(What you should do):
Turn the lines from the one containing "This screenshot has width=849, height=517." up to and including the one containing "Looking at the screenshot, I should tap(38, 20)." into a Markdown table with the columns Row and Line. Number each row, and leave out blank lines.

(Records to use):
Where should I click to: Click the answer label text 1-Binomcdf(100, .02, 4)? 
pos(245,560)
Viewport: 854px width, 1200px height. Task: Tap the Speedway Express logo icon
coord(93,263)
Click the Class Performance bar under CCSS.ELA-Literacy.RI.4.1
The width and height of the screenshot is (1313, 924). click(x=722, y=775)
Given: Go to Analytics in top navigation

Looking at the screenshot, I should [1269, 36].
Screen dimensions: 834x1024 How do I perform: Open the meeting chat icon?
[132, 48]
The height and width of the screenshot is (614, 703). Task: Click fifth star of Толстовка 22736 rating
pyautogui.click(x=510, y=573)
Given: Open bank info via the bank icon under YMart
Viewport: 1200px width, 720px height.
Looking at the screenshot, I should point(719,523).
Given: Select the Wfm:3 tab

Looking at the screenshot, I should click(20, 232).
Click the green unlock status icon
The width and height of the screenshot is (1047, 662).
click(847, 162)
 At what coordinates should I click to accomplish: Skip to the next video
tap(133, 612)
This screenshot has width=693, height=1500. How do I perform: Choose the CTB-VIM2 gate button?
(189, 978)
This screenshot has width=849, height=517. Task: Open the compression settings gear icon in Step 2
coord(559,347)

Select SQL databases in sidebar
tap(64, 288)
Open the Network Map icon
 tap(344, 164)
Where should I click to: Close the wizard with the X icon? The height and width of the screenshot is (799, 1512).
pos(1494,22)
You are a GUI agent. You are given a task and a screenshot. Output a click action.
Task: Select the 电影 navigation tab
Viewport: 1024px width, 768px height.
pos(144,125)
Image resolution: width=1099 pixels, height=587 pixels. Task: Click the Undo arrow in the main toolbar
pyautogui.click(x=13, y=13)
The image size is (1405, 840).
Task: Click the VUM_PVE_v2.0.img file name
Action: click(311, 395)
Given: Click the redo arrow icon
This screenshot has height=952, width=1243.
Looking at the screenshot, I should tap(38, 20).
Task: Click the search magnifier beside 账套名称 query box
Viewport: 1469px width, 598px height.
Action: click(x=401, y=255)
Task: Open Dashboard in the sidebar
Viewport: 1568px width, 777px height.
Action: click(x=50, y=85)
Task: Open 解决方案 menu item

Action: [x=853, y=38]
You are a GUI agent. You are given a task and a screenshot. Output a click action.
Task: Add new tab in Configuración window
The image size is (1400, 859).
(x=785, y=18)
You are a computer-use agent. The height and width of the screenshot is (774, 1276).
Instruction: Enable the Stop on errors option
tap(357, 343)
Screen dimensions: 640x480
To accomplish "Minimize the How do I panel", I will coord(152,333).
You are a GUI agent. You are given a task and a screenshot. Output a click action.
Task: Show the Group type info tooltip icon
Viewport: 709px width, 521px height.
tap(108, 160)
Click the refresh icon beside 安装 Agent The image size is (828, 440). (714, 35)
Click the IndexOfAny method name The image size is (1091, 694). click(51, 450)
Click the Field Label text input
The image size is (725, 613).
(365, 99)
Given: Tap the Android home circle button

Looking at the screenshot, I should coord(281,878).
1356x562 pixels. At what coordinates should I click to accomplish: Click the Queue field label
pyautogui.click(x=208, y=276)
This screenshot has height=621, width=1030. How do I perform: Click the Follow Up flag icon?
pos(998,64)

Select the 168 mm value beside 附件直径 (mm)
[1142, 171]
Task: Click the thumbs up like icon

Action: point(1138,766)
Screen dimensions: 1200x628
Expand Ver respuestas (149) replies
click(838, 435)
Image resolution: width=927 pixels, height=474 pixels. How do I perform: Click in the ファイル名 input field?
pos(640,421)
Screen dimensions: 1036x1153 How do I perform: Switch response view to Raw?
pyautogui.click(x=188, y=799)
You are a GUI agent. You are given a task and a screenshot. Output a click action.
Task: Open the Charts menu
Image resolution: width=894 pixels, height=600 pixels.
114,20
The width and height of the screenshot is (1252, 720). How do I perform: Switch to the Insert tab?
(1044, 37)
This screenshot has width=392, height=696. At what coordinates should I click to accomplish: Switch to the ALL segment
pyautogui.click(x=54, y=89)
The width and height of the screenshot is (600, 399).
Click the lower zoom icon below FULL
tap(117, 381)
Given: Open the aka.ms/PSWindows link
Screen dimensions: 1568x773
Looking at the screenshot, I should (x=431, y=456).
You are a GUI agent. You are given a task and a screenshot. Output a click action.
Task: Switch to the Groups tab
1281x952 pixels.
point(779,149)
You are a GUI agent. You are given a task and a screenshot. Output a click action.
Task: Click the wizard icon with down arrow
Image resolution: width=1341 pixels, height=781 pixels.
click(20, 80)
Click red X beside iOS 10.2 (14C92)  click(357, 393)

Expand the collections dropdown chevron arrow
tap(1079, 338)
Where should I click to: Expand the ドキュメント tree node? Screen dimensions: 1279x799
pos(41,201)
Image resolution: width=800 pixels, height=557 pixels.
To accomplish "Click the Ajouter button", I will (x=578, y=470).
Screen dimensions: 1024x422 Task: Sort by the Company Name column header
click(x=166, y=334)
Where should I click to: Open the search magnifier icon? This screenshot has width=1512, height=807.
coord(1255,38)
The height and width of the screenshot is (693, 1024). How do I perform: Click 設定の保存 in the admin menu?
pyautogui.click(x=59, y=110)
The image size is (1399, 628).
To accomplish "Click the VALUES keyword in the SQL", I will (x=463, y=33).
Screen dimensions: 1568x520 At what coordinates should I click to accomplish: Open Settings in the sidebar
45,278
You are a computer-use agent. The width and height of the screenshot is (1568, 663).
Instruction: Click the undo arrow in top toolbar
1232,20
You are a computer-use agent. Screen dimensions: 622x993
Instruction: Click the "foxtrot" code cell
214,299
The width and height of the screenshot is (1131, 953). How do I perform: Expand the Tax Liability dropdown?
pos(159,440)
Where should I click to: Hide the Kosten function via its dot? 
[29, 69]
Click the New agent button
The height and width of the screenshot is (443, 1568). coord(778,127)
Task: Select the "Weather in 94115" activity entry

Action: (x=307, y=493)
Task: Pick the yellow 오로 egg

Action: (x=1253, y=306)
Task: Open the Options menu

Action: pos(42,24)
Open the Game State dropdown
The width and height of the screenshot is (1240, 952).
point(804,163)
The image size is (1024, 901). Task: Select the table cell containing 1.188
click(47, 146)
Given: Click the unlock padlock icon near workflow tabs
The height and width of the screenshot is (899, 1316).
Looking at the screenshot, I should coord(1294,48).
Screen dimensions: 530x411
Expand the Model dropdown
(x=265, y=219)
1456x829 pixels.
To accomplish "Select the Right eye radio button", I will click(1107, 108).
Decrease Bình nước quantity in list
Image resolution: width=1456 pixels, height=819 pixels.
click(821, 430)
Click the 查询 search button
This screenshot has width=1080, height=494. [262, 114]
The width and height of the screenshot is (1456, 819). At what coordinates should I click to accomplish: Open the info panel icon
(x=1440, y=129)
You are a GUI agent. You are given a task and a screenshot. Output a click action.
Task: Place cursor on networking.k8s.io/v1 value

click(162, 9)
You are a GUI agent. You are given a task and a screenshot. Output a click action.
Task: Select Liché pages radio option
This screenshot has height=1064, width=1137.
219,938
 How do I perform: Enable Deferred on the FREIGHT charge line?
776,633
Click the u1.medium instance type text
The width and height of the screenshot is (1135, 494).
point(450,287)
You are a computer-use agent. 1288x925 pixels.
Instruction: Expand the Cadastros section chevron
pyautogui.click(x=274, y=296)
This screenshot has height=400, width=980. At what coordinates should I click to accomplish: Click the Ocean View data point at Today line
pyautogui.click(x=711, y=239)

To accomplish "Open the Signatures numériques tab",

(Response to the task):
| Row | Line |
|---|---|
| 1 | This screenshot has width=849, height=517. Task: Open the compression settings gear icon in Step 2 |
| 2 | coord(559,347) |
| 3 | Select SQL databases in sidebar |
| 4 | tap(64, 288) |
| 5 | Open the Network Map icon |
| 6 |  tap(344, 164) |
| 7 | Where should I click to: Close the wizard with the X icon? The height and width of the screenshot is (799, 1512). |
| 8 | pos(1494,22) |
| 9 | You are a GUI agent. You are given a task and a screenshot. Output a click action. |
| 10 | Task: Select the 电影 navigation tab |
| 11 | Viewport: 1024px width, 768px height. |
| 12 | pos(144,125) |
| 13 | Image resolution: width=1099 pixels, height=587 pixels. Task: Click the Undo arrow in the main toolbar |
| 14 | pyautogui.click(x=13, y=13) |
| 15 | The image size is (1405, 840). |
| 16 | Task: Click the VUM_PVE_v2.0.img file name |
| 17 | Action: click(311, 395) |
| 18 | Given: Click the redo arrow icon |
| 19 | This screenshot has height=952, width=1243. |
| 20 | Looking at the screenshot, I should tap(38, 20). |